What you will do:
When the line containing "Ulteriori approfondimenti (78, 428)" appears in the entries below, begin printing there and stop after the line containing "Identify the click"; print each of those lines exactly and no other line.

[Collected data entries]
┌──

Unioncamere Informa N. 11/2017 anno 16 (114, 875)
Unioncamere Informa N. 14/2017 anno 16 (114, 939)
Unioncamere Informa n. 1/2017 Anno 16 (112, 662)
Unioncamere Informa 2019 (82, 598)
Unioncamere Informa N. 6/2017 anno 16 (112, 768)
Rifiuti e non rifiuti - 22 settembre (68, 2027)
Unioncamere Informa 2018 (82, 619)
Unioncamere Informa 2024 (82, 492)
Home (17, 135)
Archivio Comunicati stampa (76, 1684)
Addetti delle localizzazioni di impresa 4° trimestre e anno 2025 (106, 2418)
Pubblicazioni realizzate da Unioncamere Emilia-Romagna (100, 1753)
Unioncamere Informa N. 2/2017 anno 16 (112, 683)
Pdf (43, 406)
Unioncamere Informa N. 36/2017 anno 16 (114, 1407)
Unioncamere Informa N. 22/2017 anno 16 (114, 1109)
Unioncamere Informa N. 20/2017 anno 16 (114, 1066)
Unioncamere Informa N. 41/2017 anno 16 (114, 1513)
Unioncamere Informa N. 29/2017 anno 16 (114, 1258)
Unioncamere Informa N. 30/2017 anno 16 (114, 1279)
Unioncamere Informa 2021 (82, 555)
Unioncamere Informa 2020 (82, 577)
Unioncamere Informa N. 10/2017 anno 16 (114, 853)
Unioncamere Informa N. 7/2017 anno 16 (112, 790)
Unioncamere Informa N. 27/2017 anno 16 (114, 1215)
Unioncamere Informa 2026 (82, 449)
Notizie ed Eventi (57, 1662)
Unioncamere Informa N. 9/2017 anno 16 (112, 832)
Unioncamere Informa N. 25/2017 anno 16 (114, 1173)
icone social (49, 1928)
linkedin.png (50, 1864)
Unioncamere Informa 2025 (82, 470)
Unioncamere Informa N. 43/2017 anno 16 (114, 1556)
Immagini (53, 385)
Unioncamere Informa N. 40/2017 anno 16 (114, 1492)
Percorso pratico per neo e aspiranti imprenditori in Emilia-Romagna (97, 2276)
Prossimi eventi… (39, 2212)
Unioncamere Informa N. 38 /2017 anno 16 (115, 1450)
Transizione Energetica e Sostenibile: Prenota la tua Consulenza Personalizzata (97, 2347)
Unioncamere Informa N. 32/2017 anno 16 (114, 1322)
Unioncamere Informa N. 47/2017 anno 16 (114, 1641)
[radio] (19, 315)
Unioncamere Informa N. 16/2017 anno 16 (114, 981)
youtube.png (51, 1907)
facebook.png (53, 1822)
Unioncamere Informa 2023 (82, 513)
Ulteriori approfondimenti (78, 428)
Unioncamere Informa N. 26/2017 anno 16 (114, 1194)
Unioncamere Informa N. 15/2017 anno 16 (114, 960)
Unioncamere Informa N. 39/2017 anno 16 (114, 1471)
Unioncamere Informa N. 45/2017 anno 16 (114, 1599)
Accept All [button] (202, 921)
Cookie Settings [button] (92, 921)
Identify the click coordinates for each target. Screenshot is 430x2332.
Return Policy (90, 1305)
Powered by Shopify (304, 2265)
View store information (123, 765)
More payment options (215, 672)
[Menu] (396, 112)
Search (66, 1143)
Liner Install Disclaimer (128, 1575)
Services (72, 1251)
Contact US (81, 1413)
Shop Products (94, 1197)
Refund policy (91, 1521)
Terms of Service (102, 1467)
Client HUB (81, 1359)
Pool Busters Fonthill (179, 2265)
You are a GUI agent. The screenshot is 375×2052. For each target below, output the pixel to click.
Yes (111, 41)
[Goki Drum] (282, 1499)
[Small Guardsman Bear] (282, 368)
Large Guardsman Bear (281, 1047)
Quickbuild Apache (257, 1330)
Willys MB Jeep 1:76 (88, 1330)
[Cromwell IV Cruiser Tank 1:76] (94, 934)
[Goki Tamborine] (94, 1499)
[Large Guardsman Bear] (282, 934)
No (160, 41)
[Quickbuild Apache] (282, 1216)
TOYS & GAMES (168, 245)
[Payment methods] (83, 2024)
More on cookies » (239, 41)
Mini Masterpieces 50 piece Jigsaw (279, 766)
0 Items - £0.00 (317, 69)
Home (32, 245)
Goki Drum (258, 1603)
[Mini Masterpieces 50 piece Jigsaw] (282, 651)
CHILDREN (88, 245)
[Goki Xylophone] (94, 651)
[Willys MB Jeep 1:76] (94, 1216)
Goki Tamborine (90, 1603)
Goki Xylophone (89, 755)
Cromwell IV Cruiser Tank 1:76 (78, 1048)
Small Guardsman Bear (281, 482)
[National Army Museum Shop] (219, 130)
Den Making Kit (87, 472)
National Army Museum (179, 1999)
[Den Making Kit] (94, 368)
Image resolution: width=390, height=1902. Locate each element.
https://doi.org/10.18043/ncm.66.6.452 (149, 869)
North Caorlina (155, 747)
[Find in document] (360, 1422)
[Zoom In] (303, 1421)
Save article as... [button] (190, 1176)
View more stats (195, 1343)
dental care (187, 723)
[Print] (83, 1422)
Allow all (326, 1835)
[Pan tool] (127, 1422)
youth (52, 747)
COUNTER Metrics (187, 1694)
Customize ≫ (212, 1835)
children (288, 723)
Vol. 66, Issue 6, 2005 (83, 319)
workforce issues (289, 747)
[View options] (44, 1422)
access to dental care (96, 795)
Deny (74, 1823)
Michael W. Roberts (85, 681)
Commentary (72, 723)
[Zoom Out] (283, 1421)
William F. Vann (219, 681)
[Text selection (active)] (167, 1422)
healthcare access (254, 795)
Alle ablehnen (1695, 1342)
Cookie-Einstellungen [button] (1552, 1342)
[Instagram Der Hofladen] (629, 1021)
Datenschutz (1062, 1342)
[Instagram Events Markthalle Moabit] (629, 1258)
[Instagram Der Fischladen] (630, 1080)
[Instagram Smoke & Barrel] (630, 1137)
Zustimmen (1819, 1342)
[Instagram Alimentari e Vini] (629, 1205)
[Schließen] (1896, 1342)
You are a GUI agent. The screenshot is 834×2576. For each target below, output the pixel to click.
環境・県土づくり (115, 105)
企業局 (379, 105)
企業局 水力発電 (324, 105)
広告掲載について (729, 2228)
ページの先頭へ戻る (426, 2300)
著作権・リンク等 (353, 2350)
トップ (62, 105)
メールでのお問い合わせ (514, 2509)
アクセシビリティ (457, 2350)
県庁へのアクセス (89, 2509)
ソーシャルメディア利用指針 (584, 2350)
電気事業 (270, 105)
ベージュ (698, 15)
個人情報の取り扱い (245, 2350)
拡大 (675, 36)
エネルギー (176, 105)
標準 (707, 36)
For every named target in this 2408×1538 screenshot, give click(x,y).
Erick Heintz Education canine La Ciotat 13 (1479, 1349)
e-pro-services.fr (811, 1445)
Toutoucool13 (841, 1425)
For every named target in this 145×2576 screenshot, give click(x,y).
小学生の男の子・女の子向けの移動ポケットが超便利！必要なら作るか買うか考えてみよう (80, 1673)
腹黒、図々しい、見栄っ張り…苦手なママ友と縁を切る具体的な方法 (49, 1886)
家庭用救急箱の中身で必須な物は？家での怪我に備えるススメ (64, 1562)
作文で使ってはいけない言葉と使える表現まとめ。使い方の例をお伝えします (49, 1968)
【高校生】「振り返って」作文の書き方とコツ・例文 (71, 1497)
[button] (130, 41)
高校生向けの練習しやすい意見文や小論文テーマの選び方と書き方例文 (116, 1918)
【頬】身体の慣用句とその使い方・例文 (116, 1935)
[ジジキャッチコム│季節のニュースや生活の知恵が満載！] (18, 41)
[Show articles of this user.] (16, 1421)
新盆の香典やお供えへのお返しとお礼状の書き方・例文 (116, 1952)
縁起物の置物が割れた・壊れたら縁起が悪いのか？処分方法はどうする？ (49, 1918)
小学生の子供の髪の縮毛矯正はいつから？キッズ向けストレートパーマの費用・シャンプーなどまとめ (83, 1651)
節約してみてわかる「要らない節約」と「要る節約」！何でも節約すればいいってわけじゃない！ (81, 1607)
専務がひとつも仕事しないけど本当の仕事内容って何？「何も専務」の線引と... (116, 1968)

└──

Written response:
Ulteriori approfondimenti (78, 428)
Unioncamere Informa N. 26/2017 anno 16 (114, 1194)
Unioncamere Informa N. 15/2017 anno 16 (114, 960)
Unioncamere Informa N. 39/2017 anno 16 (114, 1471)
Unioncamere Informa N. 45/2017 anno 16 (114, 1599)
Accept All [button] (202, 921)
Cookie Settings [button] (92, 921)
Identify the click coordinates for each target. Screenshot is 430x2332.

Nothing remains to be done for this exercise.